(Beginning of DATASET EXCERPTS)

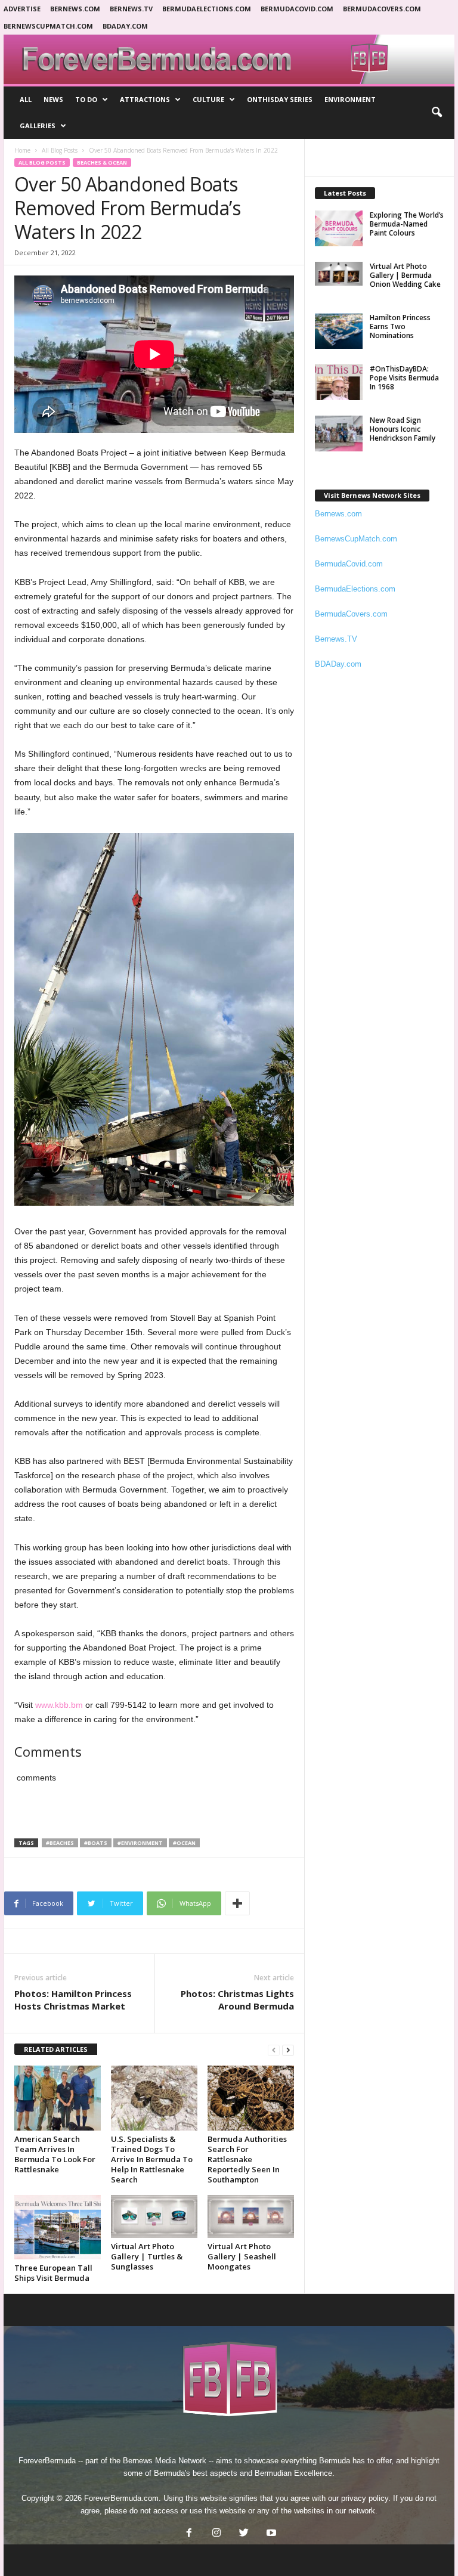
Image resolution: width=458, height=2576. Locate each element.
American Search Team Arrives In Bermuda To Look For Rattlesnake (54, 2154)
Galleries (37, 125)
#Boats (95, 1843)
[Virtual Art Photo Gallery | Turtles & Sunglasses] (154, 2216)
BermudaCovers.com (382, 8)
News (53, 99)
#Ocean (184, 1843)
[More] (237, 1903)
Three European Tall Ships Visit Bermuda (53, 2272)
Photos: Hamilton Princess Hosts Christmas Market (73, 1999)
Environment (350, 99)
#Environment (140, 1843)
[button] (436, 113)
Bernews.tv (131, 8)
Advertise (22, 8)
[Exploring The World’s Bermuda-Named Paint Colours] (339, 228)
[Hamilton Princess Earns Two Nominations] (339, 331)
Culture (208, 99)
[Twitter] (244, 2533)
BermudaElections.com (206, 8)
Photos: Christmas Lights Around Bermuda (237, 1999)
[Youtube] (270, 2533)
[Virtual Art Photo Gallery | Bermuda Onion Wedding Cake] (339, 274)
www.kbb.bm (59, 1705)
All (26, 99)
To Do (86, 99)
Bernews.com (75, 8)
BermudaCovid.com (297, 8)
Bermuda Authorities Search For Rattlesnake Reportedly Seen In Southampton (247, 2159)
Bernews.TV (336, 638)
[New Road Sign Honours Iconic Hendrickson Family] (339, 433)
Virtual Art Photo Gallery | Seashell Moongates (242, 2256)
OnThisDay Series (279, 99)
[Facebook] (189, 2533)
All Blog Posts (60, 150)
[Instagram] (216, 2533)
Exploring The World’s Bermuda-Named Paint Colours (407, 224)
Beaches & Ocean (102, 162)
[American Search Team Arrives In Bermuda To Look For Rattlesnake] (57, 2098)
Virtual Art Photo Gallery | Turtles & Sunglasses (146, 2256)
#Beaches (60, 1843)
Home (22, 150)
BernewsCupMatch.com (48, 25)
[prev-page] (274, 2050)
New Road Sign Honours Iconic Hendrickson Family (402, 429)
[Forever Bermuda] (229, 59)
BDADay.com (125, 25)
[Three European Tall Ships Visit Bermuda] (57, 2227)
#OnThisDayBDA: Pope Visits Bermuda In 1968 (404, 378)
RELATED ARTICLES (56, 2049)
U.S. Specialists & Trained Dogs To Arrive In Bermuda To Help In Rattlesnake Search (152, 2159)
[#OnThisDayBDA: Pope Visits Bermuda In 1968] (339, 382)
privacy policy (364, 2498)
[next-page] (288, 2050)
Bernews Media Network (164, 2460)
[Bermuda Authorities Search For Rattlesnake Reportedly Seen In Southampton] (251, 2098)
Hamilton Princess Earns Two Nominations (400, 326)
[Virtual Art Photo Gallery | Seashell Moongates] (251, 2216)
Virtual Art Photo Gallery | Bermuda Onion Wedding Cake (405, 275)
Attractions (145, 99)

(End of DATASET EXCERPTS)
(Beginning of DATASET EXCERPTS)

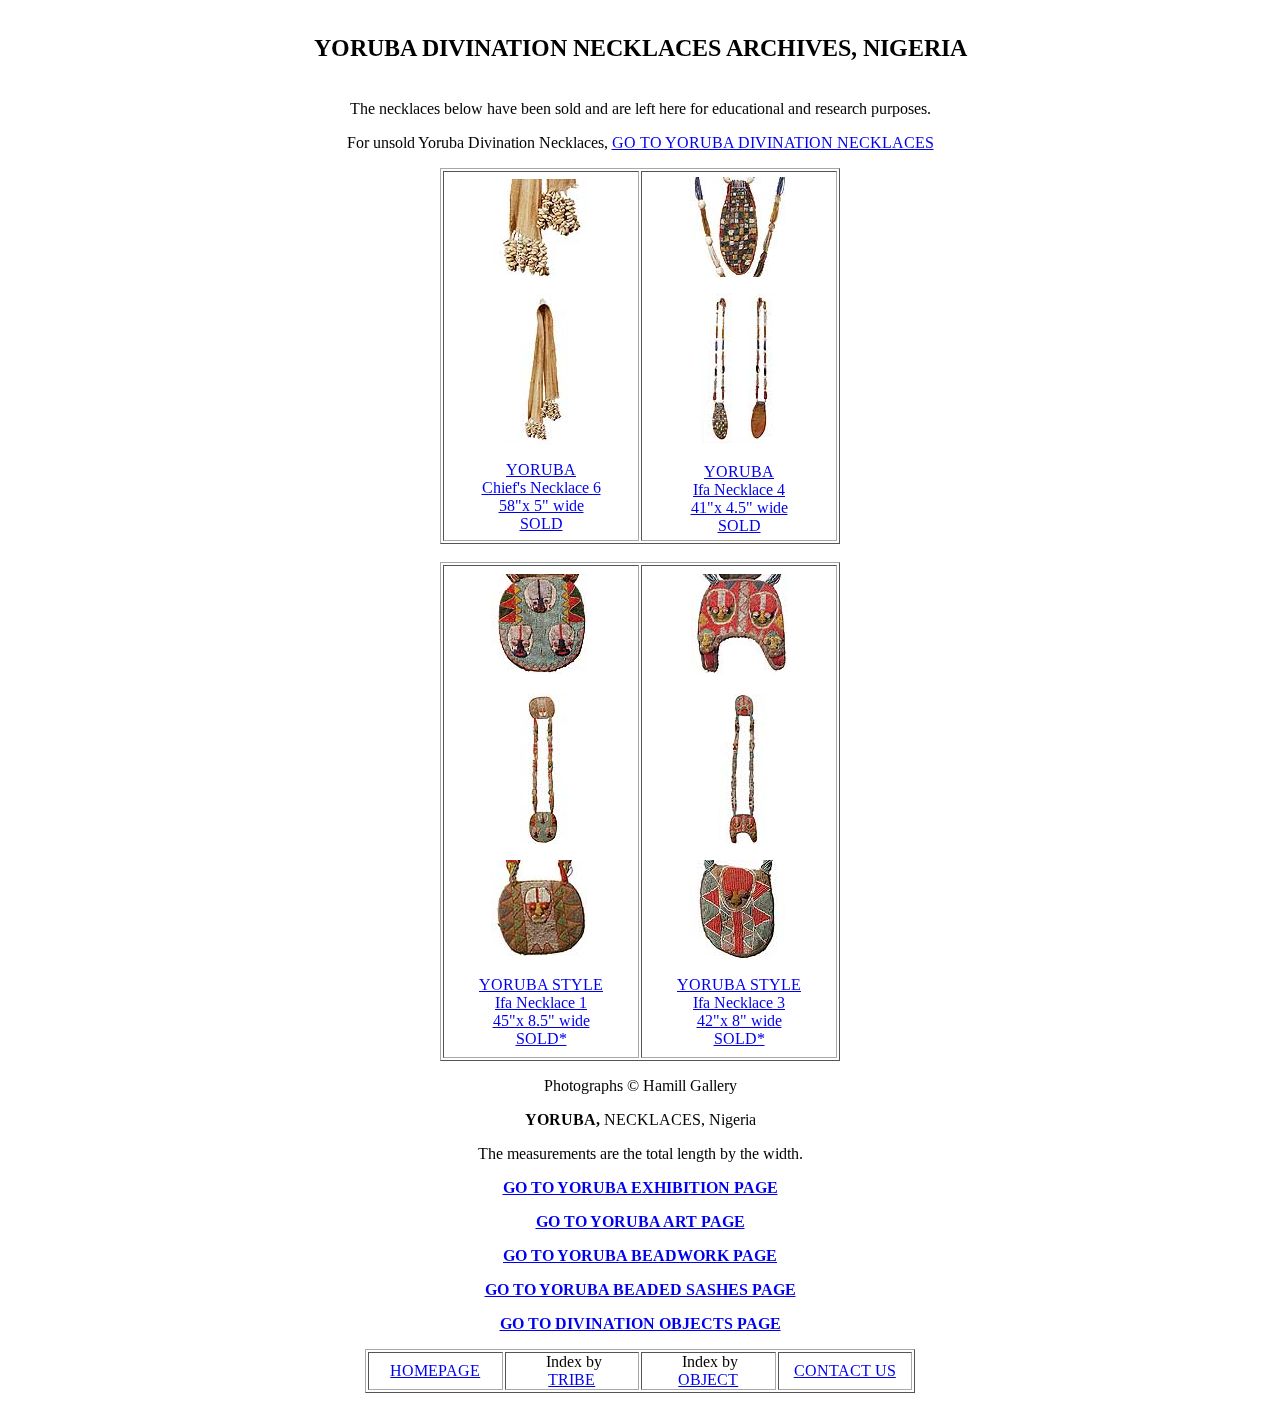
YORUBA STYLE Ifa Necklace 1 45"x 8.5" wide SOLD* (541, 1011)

(End of DATASET EXCERPTS)

Word for word, restate the lines above from the line containing "BermudaCovers.com (382, 8)" through the line containing "[Facebook] (189, 2533)", with both included and nothing else.

(TASK OUTPUT):
BermudaCovers.com (382, 8)
News (53, 99)
#Ocean (184, 1843)
[More] (237, 1903)
Three European Tall Ships Visit Bermuda (53, 2272)
Photos: Hamilton Princess Hosts Christmas Market (73, 1999)
Environment (350, 99)
#Environment (140, 1843)
[button] (436, 113)
Bernews.tv (131, 8)
Advertise (22, 8)
[Exploring The World’s Bermuda-Named Paint Colours] (339, 228)
[Hamilton Princess Earns Two Nominations] (339, 331)
Culture (208, 99)
[Twitter] (244, 2533)
BermudaElections.com (206, 8)
Photos: Christmas Lights Around Bermuda (237, 1999)
[Youtube] (270, 2533)
[Virtual Art Photo Gallery | Bermuda Onion Wedding Cake] (339, 274)
www.kbb.bm (59, 1705)
All (26, 99)
To Do (86, 99)
Bernews.com (75, 8)
BermudaCovid.com (297, 8)
Bermuda Authorities Search For Rattlesnake Reportedly Seen In Southampton (247, 2159)
Bernews.TV (336, 638)
[New Road Sign Honours Iconic Hendrickson Family] (339, 433)
Virtual Art Photo Gallery | Seashell Moongates (242, 2256)
OnThisDay Series (279, 99)
[Facebook] (189, 2533)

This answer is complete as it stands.